* Required work: Find the line holding "Image resolution: width=522" in the entries below. Give it again exactly, along with every line after it up to and including the line holding "Screen dimensions: 1270x775".
┌─ Data provided
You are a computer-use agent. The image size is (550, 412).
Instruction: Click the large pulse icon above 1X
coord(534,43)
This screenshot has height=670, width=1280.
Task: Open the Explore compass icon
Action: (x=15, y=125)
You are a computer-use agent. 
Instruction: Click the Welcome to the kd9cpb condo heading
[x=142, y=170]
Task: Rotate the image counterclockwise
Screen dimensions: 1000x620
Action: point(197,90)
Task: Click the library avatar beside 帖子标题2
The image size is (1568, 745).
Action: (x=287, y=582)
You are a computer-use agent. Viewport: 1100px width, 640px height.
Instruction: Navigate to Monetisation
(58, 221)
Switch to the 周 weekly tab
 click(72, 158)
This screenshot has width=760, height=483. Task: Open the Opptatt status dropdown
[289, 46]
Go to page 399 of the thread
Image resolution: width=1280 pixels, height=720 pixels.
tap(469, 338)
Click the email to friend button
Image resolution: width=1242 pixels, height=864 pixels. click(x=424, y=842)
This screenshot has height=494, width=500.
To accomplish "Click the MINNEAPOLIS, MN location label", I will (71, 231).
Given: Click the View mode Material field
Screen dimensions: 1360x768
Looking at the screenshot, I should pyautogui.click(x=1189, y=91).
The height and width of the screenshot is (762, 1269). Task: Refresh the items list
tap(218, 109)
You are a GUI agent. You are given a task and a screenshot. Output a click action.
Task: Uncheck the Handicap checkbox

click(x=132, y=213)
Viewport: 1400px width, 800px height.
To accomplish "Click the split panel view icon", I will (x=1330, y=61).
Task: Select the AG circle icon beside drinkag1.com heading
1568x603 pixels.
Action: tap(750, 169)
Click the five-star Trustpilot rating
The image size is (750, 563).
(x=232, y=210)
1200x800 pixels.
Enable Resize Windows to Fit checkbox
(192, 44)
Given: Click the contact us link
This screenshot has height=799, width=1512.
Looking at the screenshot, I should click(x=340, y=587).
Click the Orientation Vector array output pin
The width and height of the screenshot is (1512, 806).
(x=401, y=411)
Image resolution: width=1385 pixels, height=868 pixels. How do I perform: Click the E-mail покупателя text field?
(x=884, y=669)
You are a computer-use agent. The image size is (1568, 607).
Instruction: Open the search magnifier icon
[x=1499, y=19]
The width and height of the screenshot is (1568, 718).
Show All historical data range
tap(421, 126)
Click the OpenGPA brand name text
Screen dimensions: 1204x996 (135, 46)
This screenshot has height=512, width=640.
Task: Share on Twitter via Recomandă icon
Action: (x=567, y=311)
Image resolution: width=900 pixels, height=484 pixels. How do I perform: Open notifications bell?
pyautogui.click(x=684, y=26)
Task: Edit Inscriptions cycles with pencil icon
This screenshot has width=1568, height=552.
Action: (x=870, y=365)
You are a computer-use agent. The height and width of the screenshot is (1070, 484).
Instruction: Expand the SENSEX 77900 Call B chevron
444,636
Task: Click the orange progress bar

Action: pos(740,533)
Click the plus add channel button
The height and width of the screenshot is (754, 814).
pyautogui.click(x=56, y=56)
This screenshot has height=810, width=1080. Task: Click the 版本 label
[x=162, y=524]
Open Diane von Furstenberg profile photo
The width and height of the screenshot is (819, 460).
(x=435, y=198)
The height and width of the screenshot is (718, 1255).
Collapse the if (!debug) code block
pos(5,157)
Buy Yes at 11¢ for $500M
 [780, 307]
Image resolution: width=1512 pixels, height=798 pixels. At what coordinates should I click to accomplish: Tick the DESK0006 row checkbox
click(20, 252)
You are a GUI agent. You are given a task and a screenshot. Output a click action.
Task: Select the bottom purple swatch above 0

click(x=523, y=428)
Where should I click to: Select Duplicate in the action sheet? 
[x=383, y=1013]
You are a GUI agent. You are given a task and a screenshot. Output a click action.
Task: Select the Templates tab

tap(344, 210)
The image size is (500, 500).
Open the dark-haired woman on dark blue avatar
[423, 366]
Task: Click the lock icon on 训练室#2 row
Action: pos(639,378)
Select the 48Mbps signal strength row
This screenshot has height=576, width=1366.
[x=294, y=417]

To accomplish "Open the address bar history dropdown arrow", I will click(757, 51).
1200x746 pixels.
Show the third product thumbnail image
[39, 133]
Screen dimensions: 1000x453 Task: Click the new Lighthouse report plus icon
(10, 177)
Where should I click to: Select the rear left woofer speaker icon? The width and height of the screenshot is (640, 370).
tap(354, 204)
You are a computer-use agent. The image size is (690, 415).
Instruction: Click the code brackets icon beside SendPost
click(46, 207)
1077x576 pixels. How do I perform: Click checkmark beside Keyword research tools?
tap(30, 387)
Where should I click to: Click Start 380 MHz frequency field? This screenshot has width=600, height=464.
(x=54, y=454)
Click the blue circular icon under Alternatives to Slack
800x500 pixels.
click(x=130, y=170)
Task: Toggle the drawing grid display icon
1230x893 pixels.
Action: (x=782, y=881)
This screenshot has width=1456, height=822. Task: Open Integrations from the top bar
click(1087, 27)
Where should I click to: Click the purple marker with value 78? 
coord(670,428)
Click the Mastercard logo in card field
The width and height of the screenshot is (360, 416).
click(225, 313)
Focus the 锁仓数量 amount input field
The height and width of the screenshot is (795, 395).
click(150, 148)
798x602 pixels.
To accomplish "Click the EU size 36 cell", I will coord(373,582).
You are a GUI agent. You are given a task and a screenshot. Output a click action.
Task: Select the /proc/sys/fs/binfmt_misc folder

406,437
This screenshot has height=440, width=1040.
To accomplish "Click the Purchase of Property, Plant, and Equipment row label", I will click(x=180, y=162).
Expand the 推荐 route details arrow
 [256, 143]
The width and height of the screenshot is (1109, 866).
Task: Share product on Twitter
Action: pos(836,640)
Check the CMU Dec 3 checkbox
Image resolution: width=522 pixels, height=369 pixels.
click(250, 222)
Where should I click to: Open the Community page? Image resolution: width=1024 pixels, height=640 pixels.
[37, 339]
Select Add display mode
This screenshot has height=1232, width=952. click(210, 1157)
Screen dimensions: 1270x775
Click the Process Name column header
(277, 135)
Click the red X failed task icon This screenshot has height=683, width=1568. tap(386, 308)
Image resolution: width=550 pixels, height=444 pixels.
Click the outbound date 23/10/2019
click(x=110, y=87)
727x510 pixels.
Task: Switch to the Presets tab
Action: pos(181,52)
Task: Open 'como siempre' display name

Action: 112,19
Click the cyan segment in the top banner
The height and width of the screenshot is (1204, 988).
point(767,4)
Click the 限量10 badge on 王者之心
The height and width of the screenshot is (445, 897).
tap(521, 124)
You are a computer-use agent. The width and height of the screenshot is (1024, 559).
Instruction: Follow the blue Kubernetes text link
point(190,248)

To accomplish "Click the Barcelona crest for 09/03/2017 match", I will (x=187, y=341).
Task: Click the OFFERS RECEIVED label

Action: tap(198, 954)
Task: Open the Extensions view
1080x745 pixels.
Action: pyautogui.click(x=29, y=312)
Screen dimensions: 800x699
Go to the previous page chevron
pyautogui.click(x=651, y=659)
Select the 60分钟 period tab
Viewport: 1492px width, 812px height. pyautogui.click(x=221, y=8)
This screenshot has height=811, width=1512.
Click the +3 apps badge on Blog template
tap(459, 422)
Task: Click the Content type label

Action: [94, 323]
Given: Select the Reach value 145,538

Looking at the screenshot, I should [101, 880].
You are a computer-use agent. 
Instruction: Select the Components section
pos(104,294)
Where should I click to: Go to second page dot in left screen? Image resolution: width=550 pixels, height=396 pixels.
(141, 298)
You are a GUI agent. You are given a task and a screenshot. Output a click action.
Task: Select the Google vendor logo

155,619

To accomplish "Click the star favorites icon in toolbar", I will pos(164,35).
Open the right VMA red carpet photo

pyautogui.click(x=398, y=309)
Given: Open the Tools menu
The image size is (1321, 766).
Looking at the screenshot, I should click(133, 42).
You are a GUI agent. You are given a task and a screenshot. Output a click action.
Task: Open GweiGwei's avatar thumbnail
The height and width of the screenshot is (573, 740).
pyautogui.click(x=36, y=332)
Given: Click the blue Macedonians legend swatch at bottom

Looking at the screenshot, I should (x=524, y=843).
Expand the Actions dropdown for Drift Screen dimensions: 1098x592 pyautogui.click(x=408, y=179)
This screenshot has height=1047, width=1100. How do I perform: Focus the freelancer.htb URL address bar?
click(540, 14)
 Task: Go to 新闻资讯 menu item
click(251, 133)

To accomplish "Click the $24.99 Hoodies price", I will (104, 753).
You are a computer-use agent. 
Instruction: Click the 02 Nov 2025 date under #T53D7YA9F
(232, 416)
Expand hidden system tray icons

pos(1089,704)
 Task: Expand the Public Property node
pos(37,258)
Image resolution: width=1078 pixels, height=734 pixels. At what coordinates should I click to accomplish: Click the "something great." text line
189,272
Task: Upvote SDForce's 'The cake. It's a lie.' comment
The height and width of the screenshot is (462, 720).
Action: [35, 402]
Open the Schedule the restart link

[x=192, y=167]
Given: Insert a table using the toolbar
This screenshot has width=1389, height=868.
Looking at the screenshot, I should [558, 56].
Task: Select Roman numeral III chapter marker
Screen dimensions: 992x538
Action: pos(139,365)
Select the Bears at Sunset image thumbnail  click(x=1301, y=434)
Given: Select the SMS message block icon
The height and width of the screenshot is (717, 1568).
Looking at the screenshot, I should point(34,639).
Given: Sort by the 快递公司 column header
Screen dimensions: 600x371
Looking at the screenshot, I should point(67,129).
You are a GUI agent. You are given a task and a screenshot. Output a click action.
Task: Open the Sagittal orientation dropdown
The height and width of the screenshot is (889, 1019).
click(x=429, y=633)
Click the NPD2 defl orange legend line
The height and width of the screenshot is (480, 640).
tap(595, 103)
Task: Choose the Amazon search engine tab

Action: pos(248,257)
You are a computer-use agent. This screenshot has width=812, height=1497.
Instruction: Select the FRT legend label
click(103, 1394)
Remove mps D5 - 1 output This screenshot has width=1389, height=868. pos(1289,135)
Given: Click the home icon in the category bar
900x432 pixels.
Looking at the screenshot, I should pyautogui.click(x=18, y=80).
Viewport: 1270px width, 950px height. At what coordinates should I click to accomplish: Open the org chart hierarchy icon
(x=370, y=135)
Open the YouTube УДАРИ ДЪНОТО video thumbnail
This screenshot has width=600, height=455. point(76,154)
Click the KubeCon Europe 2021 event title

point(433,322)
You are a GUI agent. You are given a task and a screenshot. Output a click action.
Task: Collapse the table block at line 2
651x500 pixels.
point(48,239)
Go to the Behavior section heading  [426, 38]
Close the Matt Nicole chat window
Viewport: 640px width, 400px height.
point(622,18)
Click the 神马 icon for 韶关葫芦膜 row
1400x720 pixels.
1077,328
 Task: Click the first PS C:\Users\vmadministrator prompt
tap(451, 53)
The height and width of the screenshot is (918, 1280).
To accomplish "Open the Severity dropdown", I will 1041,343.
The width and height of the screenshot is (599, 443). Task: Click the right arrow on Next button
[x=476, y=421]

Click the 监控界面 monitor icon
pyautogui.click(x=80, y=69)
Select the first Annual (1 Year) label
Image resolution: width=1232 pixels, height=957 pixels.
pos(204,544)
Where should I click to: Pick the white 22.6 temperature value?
└─
* Solution to the exercise:
Image resolution: width=522 pixels, height=369 pixels.
click(250, 222)
Where should I click to: Open the Community page? Image resolution: width=1024 pixels, height=640 pixels.
[37, 339]
Select Add display mode
This screenshot has height=1232, width=952. click(210, 1157)
Screen dimensions: 1270x775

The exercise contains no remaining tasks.